WHAT YOU ARE ASKED TO DO: The records below are to be copied exactly, with their pictures left out.

(Saved entries)
------------------------------------
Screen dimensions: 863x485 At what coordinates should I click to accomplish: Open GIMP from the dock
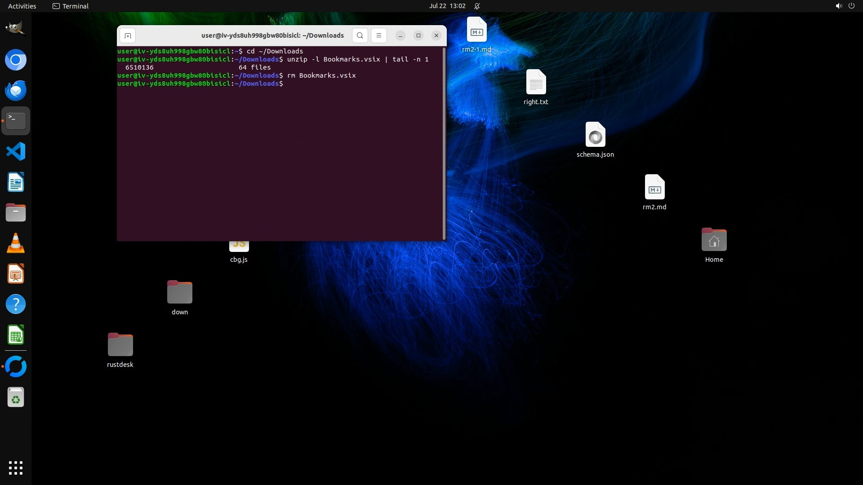point(16,29)
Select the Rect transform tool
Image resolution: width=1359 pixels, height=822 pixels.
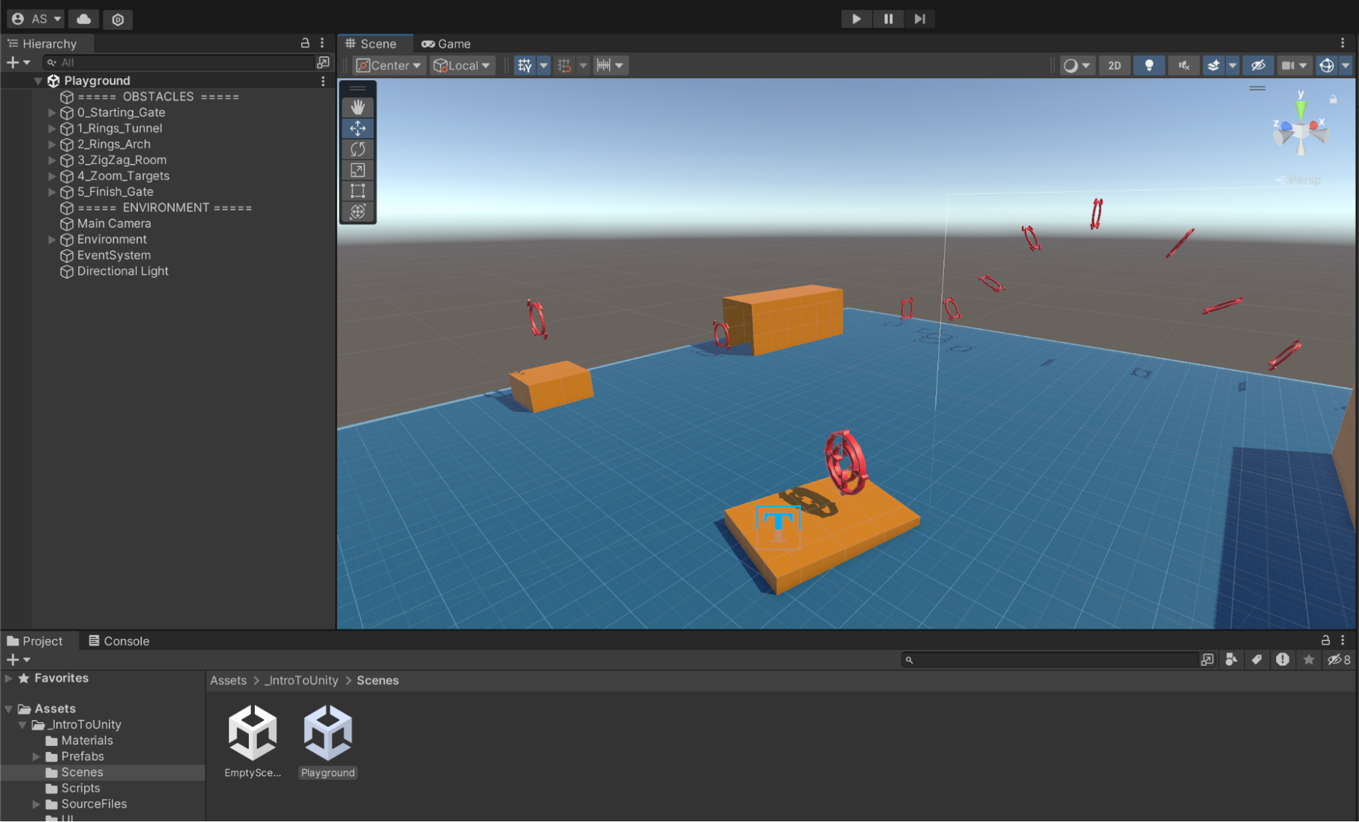[x=358, y=191]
------------------------------------
TASK ANSWER:
Screen dimensions: 863x485 At what coordinates should I click to accomplish: Open GIMP from the dock
point(16,29)
Select the Rect transform tool
Image resolution: width=1359 pixels, height=822 pixels.
[x=358, y=191]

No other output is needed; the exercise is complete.